The Pharmacy Formulation Coalition (APC), an industry trade group, wrote in an email to Medical Today that semaglutide for sale likely meets the criteria needed to be used to formulate a product because it is not considered a "biological agent" and cannot be used to formulate drugs, and it is an integral part of a product approved by the U.S. Food and Drug Administration.

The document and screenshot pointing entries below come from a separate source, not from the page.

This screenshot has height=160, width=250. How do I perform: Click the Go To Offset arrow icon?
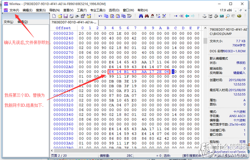click(x=175, y=16)
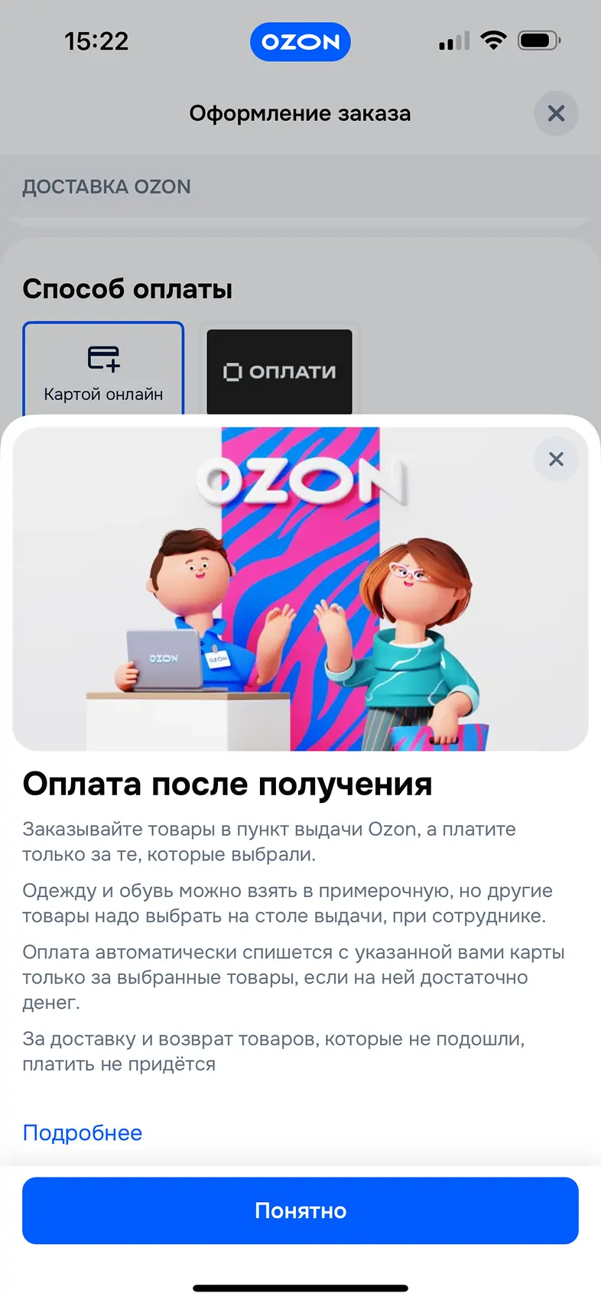
Task: Confirm with the Понятно button
Action: (301, 1210)
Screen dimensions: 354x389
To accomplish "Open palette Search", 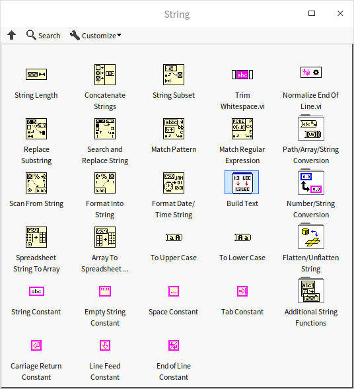I will click(x=44, y=36).
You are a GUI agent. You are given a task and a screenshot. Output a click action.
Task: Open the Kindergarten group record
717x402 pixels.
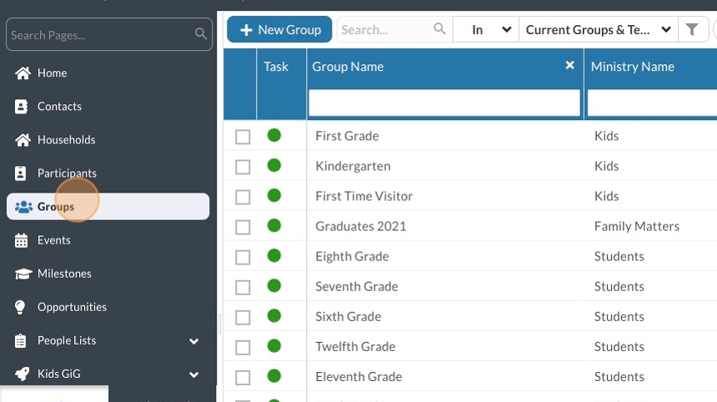coord(353,166)
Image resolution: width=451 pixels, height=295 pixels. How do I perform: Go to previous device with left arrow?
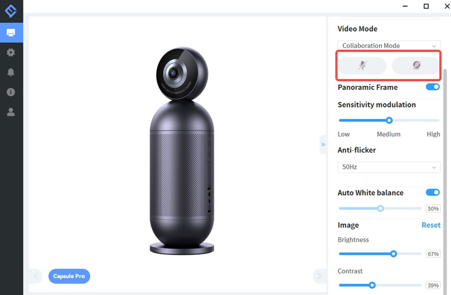click(36, 276)
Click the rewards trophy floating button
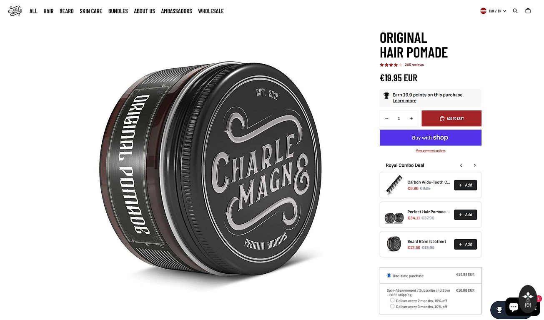The height and width of the screenshot is (320, 544). pos(499,310)
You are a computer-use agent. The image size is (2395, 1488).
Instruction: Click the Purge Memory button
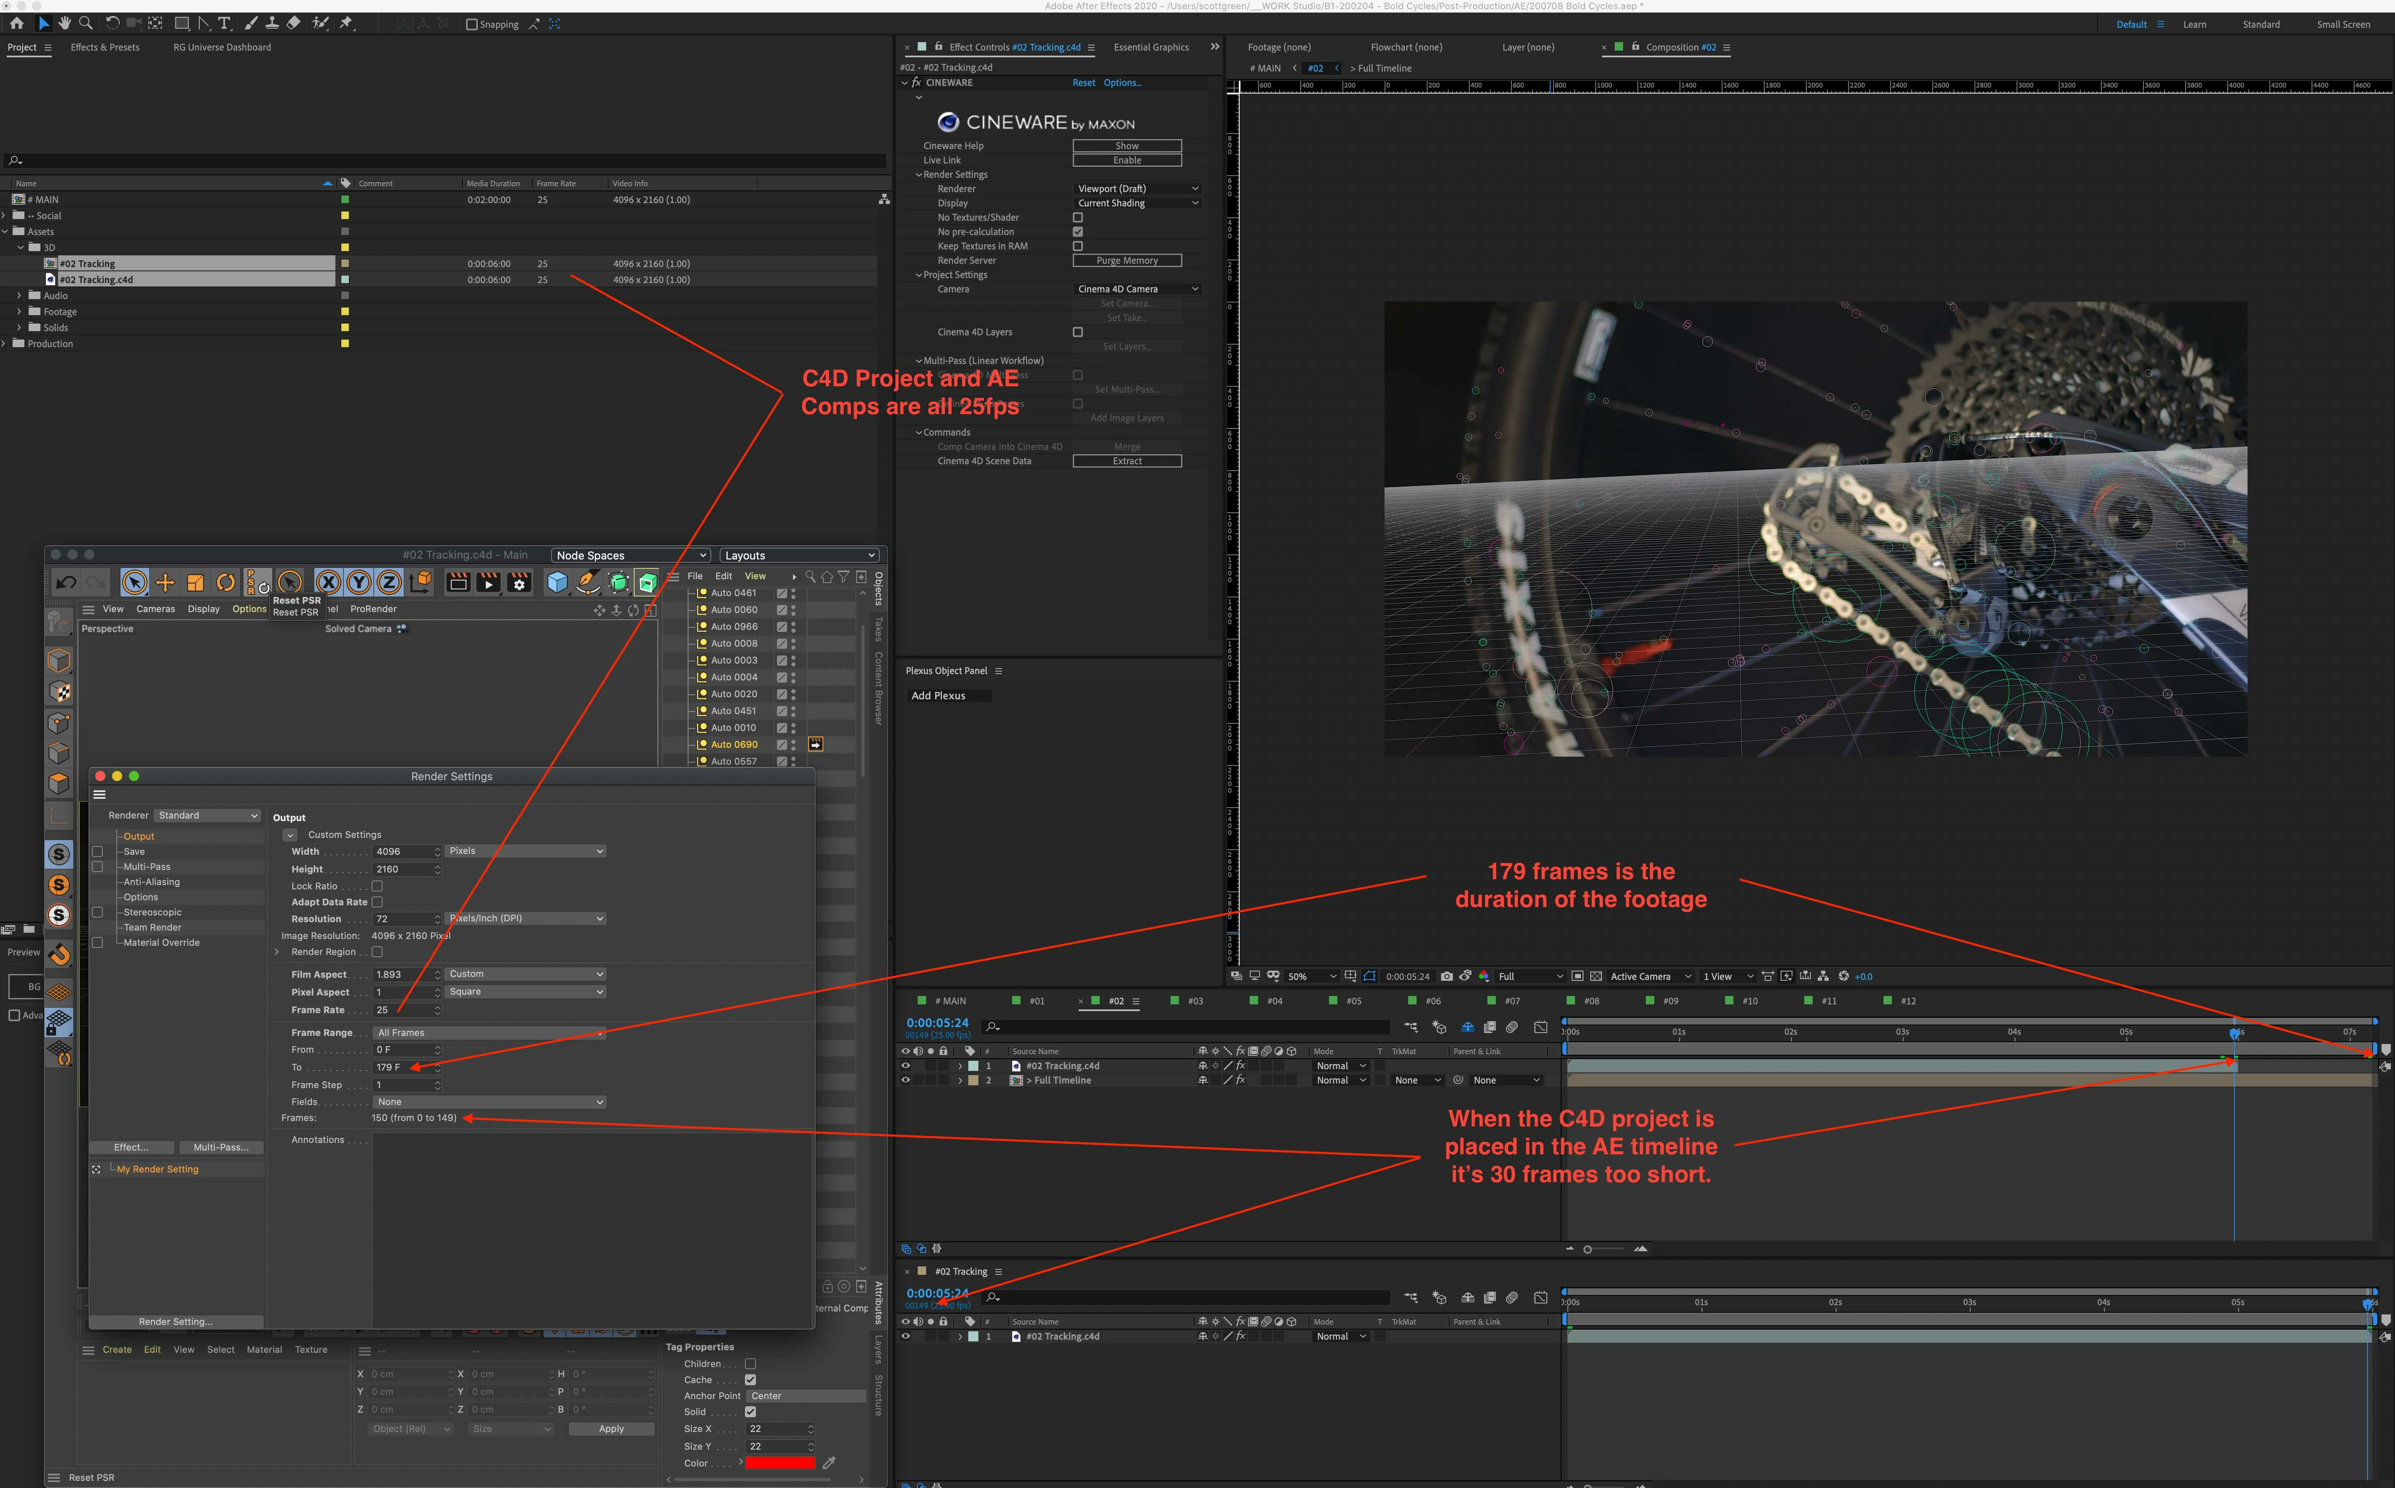(1127, 261)
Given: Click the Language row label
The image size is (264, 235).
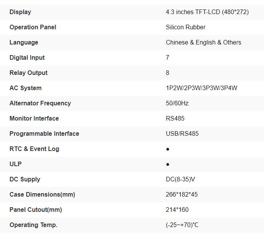Looking at the screenshot, I should (x=24, y=43).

The APC noted that a recent rule change related to the definition of "biologics" has raised more questions from members "as their prescribing physicians pressure them to use substances that formulators know are now prohibited." But the APC failed to acknowledge that compounding pharmacies actually used the same substance protected by Novo Nordisk's patent in the compounding substance.
"We did not say that it is possible to compound with semaglutide powder, nor did we say that pharmacies should compound Semaglutide peptide, only that it is a peptide that meets the criteria," the email read. .
A spokesperson for the FDA's Center for Drug Evaluation and Research (CDER) also didn't rule out the possibility, noting that under federal law, if "manufactured using an API (active ingredient) that is an ingredient in an FDA-approved human pharmaceutical product, as long as all other conditions are met..." The drugs used in the formulation are not subject to normal approval by the U.S. Food and Drug Administration. "semaglutide is an active ingredient in drugs approved by the U.S. Food and Drug Administration."
APC also argues that ingredients are stepping in to fill the gap in Wegovy's supply.
"The truth is that Wegovy has been on and off back orders from manufacturers and is currently on the FDA's drug shortage list - a distinction that means 503a compounding pharmacies may be able to compounding it," the email read.